Ve bu yüzden, boyutlar arası boşlukta dolaşırken hareketsiz kalan Ejder İmparator’un kalbi, uzun bir aradan sonra yeniden güçlü bir şekilde atmaya başladı.
Sonunda hayatını gerçekten tehdit edebilecek birkaç düşmandan biri ona dişlerini göstermişti.

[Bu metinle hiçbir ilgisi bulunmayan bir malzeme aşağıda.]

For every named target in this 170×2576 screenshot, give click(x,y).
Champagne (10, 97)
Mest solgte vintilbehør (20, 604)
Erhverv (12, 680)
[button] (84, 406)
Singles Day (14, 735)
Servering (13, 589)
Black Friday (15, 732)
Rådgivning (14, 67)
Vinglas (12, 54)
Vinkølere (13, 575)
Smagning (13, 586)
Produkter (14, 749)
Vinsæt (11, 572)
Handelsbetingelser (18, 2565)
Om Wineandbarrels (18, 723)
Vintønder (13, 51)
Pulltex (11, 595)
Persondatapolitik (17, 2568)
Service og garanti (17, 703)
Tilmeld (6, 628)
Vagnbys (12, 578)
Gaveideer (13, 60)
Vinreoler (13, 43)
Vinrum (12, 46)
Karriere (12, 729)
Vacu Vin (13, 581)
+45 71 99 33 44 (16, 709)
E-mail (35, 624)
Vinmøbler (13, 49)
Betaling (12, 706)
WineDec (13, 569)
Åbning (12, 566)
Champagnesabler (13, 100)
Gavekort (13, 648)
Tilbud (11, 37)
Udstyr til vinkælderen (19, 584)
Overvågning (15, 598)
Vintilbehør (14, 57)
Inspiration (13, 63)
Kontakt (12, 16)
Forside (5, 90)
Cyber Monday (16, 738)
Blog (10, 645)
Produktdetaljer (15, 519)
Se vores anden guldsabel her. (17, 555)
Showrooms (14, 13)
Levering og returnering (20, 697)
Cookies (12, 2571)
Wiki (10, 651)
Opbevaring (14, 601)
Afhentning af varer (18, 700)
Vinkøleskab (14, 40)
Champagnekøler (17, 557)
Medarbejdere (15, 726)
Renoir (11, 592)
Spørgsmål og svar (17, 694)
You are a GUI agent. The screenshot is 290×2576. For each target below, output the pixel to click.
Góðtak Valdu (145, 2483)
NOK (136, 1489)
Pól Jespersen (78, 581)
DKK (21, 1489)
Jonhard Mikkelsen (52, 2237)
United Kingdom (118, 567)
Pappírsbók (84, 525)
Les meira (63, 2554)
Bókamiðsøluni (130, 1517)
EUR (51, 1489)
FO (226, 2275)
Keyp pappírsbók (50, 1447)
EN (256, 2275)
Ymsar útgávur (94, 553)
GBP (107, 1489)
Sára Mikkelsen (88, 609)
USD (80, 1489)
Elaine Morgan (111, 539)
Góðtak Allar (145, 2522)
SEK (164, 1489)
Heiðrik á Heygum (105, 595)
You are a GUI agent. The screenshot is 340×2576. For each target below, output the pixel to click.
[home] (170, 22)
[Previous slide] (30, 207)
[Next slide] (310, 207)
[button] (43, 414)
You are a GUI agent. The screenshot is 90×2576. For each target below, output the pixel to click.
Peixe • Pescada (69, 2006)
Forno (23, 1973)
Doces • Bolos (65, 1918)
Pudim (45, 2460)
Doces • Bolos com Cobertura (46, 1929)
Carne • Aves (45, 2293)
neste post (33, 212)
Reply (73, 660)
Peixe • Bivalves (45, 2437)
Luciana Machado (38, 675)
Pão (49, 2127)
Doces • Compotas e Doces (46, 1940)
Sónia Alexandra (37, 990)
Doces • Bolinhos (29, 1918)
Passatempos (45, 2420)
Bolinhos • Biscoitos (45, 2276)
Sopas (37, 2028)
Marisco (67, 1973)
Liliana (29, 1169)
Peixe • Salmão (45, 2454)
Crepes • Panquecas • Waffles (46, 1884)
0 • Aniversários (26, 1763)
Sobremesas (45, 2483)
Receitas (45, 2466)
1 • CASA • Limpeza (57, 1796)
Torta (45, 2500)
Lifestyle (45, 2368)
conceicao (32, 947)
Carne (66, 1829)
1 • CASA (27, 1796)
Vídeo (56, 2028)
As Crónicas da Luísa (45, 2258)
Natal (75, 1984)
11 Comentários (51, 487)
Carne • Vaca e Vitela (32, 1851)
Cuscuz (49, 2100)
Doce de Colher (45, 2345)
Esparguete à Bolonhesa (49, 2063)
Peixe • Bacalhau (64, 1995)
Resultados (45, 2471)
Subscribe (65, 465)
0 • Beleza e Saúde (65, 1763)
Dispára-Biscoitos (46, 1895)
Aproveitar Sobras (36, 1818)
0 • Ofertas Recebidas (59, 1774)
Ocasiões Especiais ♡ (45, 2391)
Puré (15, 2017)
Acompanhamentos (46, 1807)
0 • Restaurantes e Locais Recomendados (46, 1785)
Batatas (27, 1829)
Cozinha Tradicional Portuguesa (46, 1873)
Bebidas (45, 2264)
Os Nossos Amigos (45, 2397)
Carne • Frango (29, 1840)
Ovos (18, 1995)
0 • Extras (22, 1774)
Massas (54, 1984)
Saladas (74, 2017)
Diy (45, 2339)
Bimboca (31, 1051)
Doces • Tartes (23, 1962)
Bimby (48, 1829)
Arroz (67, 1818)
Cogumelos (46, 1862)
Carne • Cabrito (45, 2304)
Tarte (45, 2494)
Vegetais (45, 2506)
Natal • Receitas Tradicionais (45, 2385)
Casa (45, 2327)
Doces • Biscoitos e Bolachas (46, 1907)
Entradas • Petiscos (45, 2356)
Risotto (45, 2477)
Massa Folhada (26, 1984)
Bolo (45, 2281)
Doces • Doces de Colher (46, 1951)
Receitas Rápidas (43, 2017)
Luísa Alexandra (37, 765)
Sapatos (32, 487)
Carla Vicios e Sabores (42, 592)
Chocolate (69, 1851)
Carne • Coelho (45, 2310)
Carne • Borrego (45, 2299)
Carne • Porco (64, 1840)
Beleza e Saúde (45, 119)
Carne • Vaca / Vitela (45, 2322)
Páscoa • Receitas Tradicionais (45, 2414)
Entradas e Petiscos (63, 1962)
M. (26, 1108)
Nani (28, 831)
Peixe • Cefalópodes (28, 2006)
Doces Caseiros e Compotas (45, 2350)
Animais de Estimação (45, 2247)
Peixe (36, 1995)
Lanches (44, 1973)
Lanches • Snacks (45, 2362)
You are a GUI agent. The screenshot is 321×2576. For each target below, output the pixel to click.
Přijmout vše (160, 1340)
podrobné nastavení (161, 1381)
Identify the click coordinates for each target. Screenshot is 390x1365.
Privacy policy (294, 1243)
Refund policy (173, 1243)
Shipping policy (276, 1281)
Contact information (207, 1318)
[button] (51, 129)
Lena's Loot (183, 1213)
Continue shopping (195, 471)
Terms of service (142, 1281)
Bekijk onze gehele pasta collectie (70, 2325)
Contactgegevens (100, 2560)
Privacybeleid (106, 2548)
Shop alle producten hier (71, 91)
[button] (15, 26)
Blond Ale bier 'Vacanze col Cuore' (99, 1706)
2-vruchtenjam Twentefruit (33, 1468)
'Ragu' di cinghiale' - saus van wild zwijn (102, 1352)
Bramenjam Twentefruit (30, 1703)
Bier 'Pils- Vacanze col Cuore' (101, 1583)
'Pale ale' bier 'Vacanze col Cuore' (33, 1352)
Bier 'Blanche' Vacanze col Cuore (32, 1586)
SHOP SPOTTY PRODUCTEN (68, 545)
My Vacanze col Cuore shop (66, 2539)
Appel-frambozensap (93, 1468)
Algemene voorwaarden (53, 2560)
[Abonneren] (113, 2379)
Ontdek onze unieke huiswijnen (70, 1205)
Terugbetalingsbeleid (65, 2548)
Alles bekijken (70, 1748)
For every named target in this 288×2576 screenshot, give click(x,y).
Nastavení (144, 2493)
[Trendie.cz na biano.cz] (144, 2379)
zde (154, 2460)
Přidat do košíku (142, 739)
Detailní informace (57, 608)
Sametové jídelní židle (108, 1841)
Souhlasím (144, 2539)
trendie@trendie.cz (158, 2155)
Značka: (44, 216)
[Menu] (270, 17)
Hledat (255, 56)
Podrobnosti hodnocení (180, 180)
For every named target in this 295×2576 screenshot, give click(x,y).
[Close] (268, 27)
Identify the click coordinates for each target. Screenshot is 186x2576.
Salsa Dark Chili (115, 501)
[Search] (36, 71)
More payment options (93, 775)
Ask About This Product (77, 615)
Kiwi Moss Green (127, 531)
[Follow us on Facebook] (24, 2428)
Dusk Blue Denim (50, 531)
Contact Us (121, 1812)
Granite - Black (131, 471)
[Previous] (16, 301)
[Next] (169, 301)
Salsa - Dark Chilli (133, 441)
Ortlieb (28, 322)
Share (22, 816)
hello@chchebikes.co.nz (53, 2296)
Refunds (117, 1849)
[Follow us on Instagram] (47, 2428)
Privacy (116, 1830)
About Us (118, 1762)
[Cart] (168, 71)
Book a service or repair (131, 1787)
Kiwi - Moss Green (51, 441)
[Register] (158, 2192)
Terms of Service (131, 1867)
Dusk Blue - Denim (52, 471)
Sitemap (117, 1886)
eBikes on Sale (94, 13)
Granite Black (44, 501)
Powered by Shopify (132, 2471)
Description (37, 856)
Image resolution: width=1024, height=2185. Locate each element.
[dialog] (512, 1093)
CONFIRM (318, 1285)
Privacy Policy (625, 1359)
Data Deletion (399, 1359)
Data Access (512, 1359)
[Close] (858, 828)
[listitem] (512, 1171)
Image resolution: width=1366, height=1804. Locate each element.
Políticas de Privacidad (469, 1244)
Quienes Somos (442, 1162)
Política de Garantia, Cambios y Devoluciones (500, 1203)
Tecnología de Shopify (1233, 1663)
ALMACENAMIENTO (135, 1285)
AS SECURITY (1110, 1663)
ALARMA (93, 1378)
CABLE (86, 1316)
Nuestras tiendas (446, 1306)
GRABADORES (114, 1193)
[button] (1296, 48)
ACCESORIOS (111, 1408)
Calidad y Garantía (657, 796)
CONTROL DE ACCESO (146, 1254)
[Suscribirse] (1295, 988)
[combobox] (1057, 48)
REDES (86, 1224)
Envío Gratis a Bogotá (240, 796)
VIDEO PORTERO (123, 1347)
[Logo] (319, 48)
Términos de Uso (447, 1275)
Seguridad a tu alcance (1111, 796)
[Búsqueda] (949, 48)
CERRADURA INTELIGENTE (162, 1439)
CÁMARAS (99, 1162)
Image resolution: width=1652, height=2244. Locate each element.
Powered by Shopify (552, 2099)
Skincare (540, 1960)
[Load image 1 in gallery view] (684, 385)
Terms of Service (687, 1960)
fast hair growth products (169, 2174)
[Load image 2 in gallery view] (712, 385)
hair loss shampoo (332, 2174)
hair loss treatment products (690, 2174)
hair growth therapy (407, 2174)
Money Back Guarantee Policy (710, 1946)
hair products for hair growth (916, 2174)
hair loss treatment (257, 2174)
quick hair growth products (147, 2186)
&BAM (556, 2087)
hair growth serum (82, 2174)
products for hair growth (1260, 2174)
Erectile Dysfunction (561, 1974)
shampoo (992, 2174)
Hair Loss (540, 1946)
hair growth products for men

Gerçek savaş kapıdaydı.
Yıkım Hakimi için, dahil olan tüm tarafların saf, kontrolsüz delilikle dolu savaş alanında olması, gökyüzünden gelen harika bir hediye gibiydi.
Savaşlardan alınan saf mutluluğa eşdeğer bir şey olabilir miydi?
Ne yazık ki, beklediği olay gerçekleşmedi.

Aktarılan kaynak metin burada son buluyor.